→ DESCRIPTION OF THE TASK
Each line from the one that includes "1024x600 pixels. At" to the last line of the data below should be set down exactly; no other lines are wanted.

Saved data entries
_ _ _ _

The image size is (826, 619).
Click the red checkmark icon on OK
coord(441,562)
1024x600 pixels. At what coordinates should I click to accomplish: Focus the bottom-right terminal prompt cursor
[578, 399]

_ _ _ _

→ TASK RESULT
1024x600 pixels. At what coordinates should I click to accomplish: Focus the bottom-right terminal prompt cursor
[578, 399]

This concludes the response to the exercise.